Organización electoral ratifica legalidad de un matrimonio trans en el país
La Junta Central Electoral emitió un comunicado oficial para aclarar y validar la legalidad de un matrimonio celebrado entre dos personas trans en el país, el cual generó una amplia atención en las redes sociales y diversos medios de comunicación. El organismo electoral determinó que la unión formalizada cumple cabalmente con los requisitos establecidos por la Constitución y las leyes dominicanas, fundamentándose en que el acto se consumó de conformidad con los documentos de identidad y actas de nacimiento de los contrayentes. Tras filtrarse las imágenes del enlace, la ciudadanía reaccionó de diversas maneras en plataformas digitales y grupos de mensajería, donde algunos sectores criticaron el hecho mientras otros expresaron muestras de apoyo y felicitación.
Los contrayentes fueron identificados oficialmente en el Registro Civil como Aris Doris Resto Holguín, registrada como mujer, y Miguel José Balaguer de la Rosa, registrado como hombre, quienes públicamente se identifican como Jayden Resto Holguín y Regina Balaguer de Resto respectivamente. La historia de la pareja comenzó mediante el contacto a distancia a través de redes sociales, y tras mantener una relación durante dos años, contrajeron matrimonio en mayo de 2026 para posteriormente iniciar los trámites legales correspondientes. Los protagonistas de este suceso manifestaron que su unión representa un precedente significativo y una oportunidad para visibilizar las experiencias de las personas trans en la nación, calificándolo como el inicio de una lucha constante por el reconocimiento de sus derechos.
Este acontecimiento impacta directamente el debate social y jurídico en torno a la identidad de género en la República Dominicana, al poner sobre la mesa la discusión sobre los derechos civiles de la comunidad trans. Desde la perspectiva estricta del organismo registral, la validez de la unión radica exclusivamente en la información oficial contenida en las cédulas de identidad y actas de nacimiento, las cuales registran a los contrayentes con sexos distintos. Por consiguiente, este caso afecta la percepción pública sobre el alcance de las normativas vigentes, aunque la institución reguladora subrayó que la decisión no constituye un cambio en las leyes tradicionales del matrimonio ni representa un reconocimiento formal de uniones entre personas del mismo sexo.

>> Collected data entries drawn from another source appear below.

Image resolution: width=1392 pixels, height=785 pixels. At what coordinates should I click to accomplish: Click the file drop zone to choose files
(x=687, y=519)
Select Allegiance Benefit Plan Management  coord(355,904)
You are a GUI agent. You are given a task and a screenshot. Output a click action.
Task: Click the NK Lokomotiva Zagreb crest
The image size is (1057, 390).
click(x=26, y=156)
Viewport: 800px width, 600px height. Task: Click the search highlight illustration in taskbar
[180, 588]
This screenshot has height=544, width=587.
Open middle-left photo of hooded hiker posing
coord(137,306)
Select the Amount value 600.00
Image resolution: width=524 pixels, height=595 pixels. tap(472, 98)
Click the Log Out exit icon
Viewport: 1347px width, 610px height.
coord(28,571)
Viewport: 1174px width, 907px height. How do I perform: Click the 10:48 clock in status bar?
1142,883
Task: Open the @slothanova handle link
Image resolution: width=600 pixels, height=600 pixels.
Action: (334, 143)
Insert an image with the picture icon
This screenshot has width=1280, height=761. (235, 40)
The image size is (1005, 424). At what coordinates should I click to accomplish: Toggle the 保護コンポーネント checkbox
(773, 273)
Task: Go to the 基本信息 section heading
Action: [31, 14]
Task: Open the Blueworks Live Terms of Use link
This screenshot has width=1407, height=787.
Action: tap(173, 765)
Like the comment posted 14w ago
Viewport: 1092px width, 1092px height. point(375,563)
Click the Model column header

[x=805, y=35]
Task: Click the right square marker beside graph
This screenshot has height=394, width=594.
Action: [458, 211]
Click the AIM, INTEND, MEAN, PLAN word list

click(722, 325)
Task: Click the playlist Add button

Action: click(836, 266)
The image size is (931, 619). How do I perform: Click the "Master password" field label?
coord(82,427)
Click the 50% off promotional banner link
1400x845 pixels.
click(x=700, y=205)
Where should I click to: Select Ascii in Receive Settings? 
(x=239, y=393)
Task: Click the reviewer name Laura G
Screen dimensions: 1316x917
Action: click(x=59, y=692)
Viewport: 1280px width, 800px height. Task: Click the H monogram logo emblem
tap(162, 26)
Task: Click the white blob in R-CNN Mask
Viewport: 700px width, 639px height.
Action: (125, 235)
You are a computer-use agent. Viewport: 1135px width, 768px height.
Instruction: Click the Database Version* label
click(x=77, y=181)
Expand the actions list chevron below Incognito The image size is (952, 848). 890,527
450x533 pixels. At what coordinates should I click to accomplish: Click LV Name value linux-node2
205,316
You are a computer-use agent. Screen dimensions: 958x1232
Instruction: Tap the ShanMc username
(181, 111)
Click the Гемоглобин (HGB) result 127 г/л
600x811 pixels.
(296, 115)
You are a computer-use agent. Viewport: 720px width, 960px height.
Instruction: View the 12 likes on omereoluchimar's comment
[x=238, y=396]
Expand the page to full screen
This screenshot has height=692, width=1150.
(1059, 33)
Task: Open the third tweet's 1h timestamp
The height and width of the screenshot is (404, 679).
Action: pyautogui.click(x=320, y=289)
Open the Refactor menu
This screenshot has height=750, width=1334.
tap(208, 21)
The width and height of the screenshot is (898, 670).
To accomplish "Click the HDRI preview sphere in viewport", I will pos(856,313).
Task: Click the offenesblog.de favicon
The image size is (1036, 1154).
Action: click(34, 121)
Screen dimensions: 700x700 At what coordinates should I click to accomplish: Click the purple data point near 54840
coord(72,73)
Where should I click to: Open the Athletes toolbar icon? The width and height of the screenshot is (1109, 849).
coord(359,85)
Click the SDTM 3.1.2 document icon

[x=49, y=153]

La institución fundamentó su decisión en el artículo 55 de la Carta Magna, proclamada en 2024, el cual estipula que el Estado debe promover y proteger la organización de la familia fundamentada en la institución del matrimonio entre un hombre y una mujer. En términos sencillos, el organismo aplicó un criterio estrictamente registral donde los documentos oficiales conservan la clasificación tradicional de los sexos de los contrayentes, a pesar de que cada uno de ellos se identifique públicamente con una identidad de género distinta. Mientras la pareja continúa impulsando la visibilidad de su causa y abogando por la ampliación de derechos reconocidos y denegados, las autoridades electorales se mantienen firmes en que el proceso se rigió estrictamente bajo los parámetros constitucionales existentes sin alterar las normativas del Estado.